Results: Of 1,144 patients analyzed, 460 (40.2%) had 1 or more aberration. In patients with 1 molecular aberration, matched therapy (n = 175) compared with treatment without matching (n = 116) was associated with a higher overall response rate (27% vs. 5%; P < 0.0001), longer time-to-treatment failure (TTF; median, 5.2 vs. 2.2 months; P < 0.0001), and longer survival (median, 13.4 vs. 9.0 months; P = 0.017). Matched targeted therapy was associated with longer TTF compared with their prior systemic therapy in patients with 1 mutation (5.2 vs. 3.1 months, respectively; P < 0.0001). In multivariate analysis in patients with 1 molecular aberration, matched therapy was an independent factor predicting response (P = 0.001) and TTF (P = 0.0001).

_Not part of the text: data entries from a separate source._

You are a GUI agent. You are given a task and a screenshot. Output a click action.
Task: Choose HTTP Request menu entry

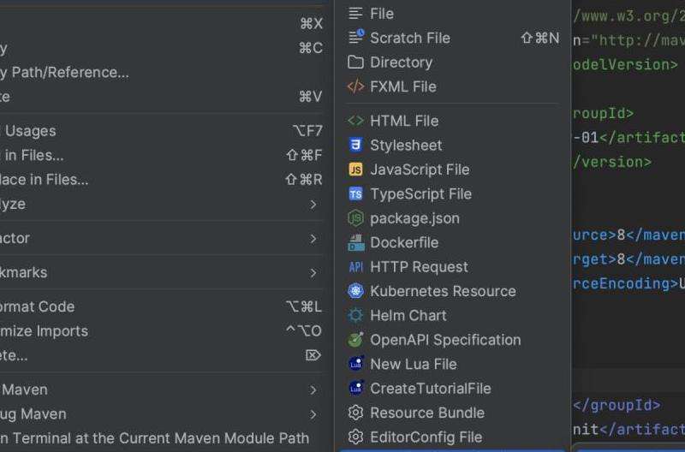419,267
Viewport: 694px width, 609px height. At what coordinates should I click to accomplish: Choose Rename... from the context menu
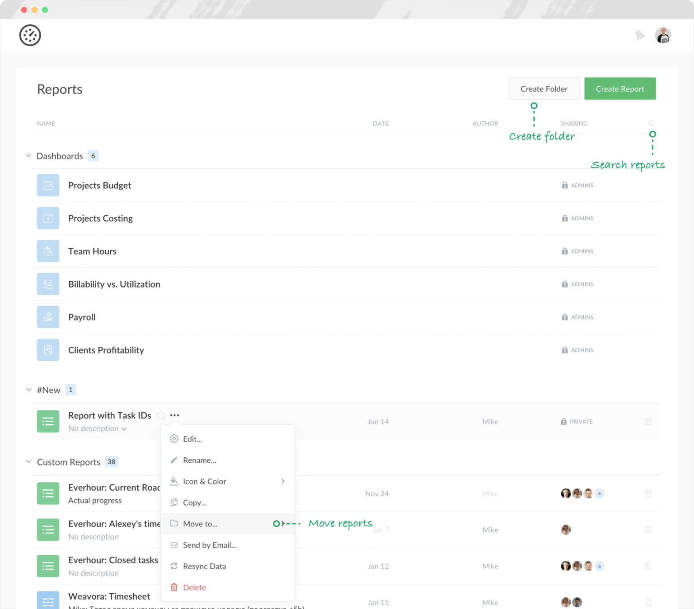[200, 460]
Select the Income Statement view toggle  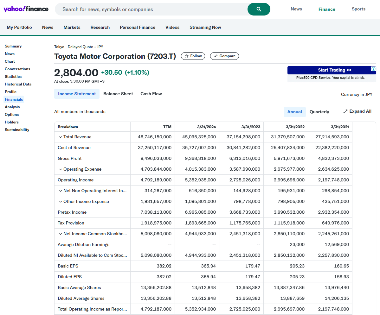pos(77,94)
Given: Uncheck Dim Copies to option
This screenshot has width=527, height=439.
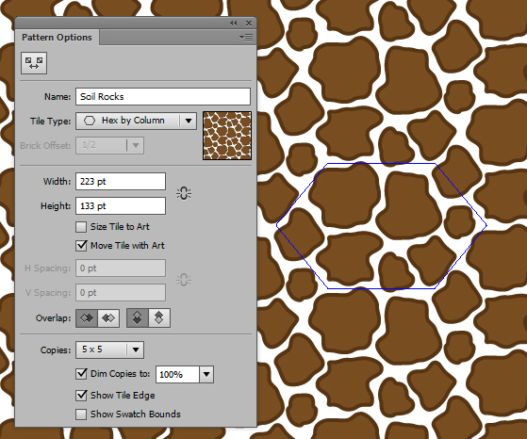Looking at the screenshot, I should click(81, 374).
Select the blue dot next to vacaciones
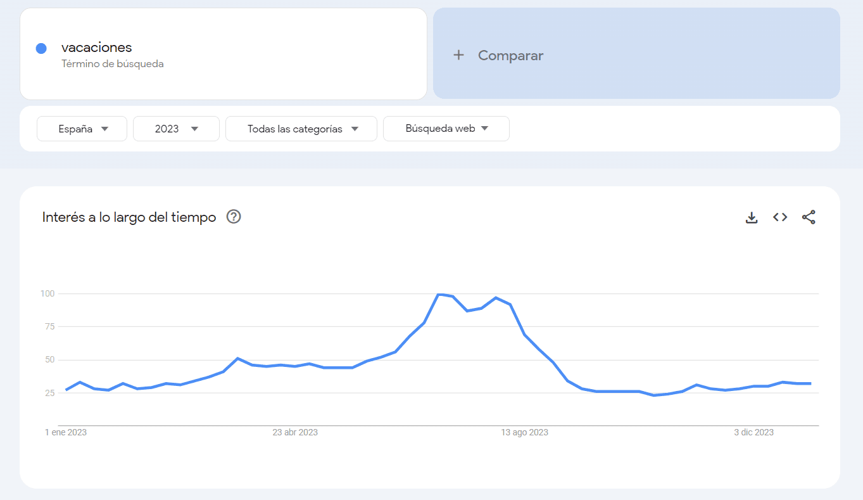 [x=41, y=48]
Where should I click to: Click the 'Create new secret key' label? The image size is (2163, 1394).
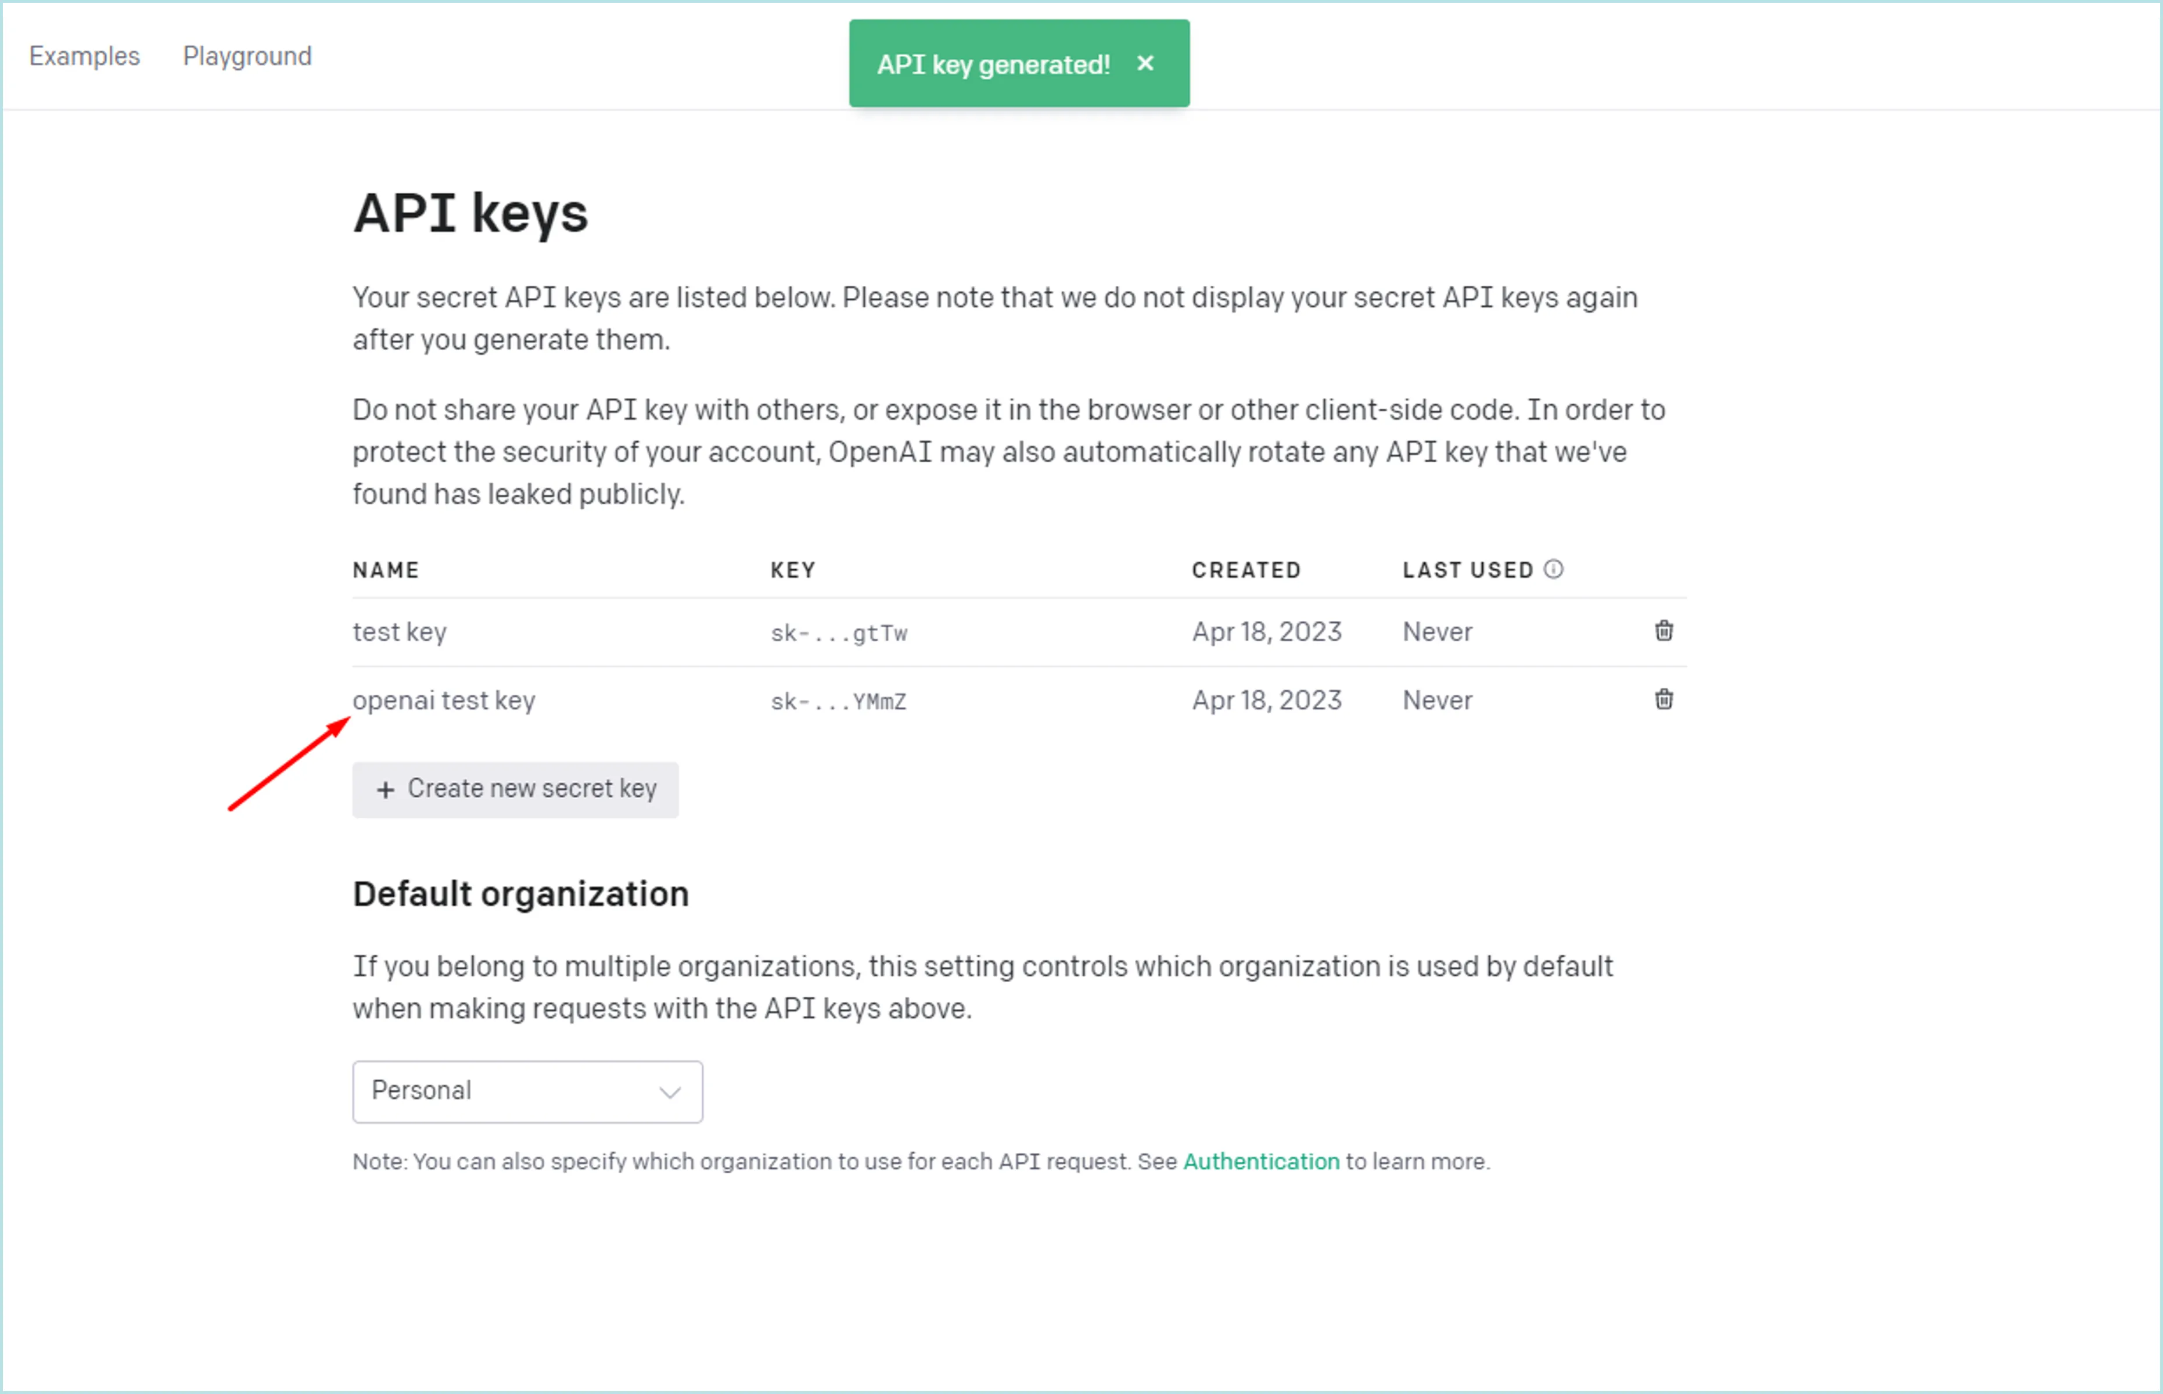click(532, 788)
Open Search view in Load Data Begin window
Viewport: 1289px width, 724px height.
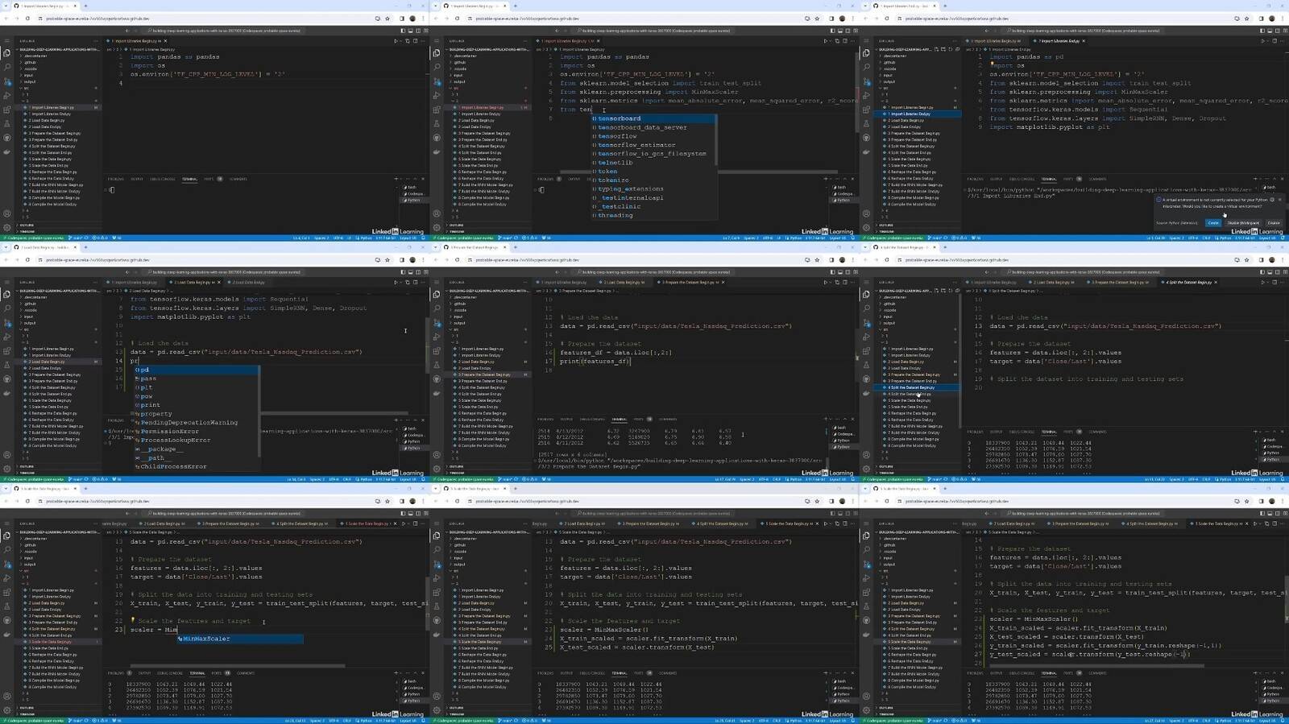[x=7, y=308]
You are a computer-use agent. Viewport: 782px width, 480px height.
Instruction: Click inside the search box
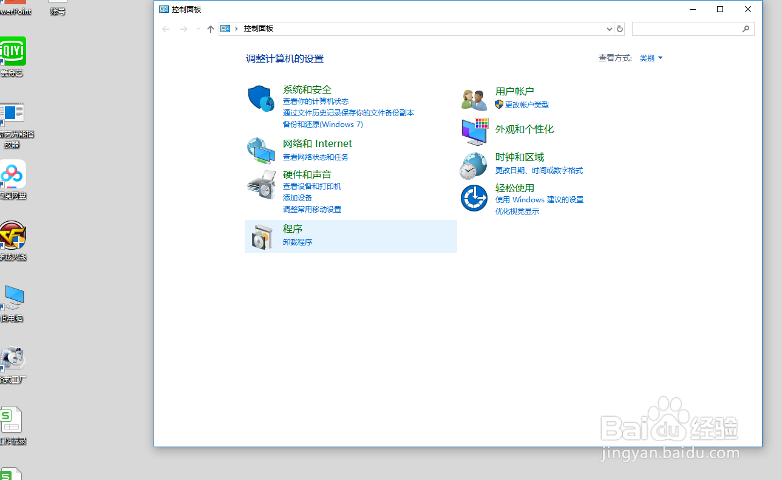[689, 29]
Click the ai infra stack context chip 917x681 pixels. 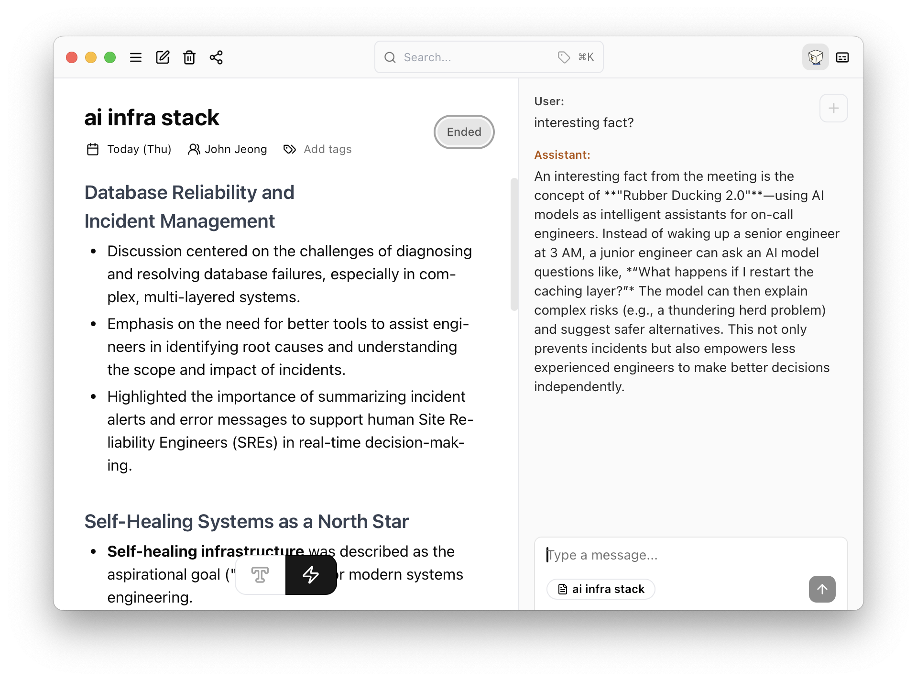pyautogui.click(x=601, y=589)
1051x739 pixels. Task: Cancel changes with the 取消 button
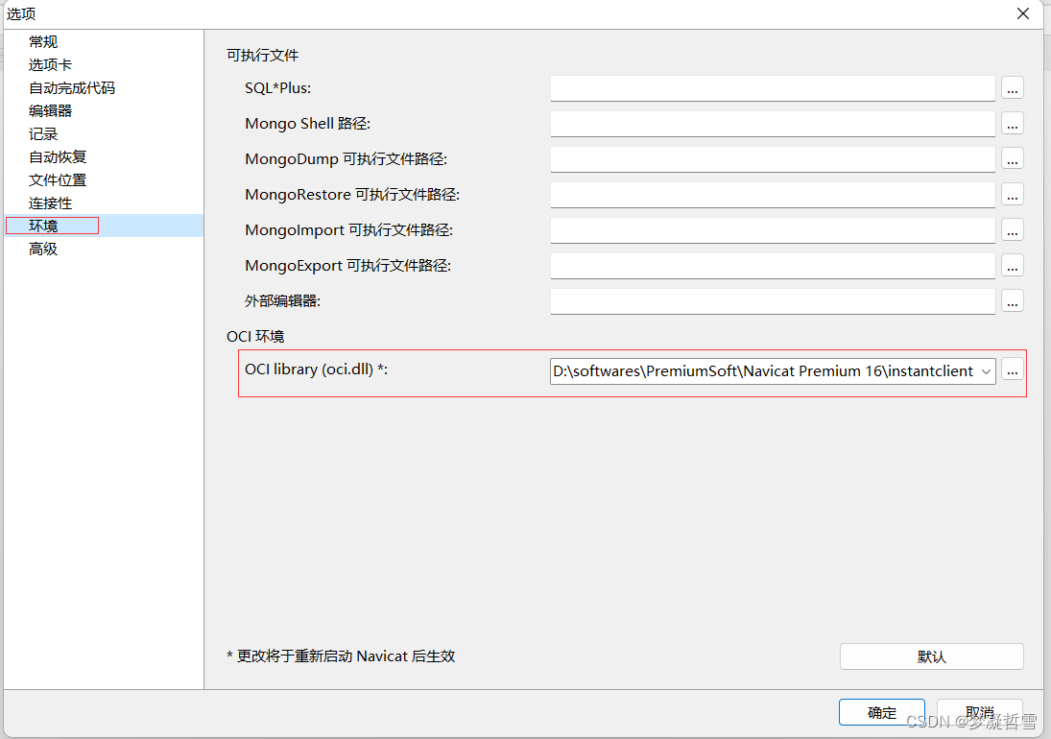pos(980,712)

Conclusion: Keeping in mind that the study was not randomized and patients had diverse tumor types and a median of 5 prior therapies, our results suggest that identifying specific molecular abnormalities and choosing therapy based on these abnormalities is relevant in phase I clinical trials.

Figure 1

CONSORT diagram.

Figure 2

A, proportions of molecular aberrations (N = 1,144). Bars indicate proportions of patients whose tumors had a molecular aberration (number of patients with aberration/number of patients tested). Asterisk indicates patients with medullary thyroid cancer analyzed for RET mutation. B, molecular aberrations by tumor type (N = 1,144). Bars indicate percentages of patients whose tumors had genetic aberrations by type of cancer (number of patients with molecular aberrations/number of patients analyzed for the specific aberration).

Figure 3

A, best response by RECIST of 175 patients with one molecular aberration treated with matched therapy: changes from baseline in tumor measurements (waterfall plot). Patients with new lesions and/or clinical progression were illustrated as 20% progression (≥20% increase indicates progression; >30% decrease indicates partial response). B, best response by RECIST of 116 patients with 1 molecular aberration treated without molecular matching: changes from baseline in tumor measurements (waterfall plot; ≥20% increase indicates progression; ≥30% decrease indicates partial response). C, TTF of patients with 1 molecular aberration [matched targeted therapy: n = 175, median TTF = 5.2 months (95% CI, 4.3–6.2); therapy without matching: n = 116, median TTF = 2.2 months (95% CI, 2.0–2.7; P < 0.0001)]. D, survival of patients with 1 molecular aberration [matched targeted therapy: n = 175, median survival = 13.4 months (95% CI, 9.5–18.5); therapy without matching: n = 116, median survival = 9.0 months (95% CI, 5.9–11.7; P = 0.017)]. E, TTF of 175 patients with 1 molecular aberration treated with matched therapy (median, 5.2 months; 95% CI, 4.3–6.2) versus prior therapy (median, 3.1 months; 95% CI, 2.8–4.0; P < 0.0001). F, TTF of 116 patients with 1 molecular aberration treated with nonmatched therapy (median, 2.2 months; 95% CI, 2.0–2.7) versus prior therapy (median, 2.8 months; 95% CI, 2.2–3.2; P = 0.35).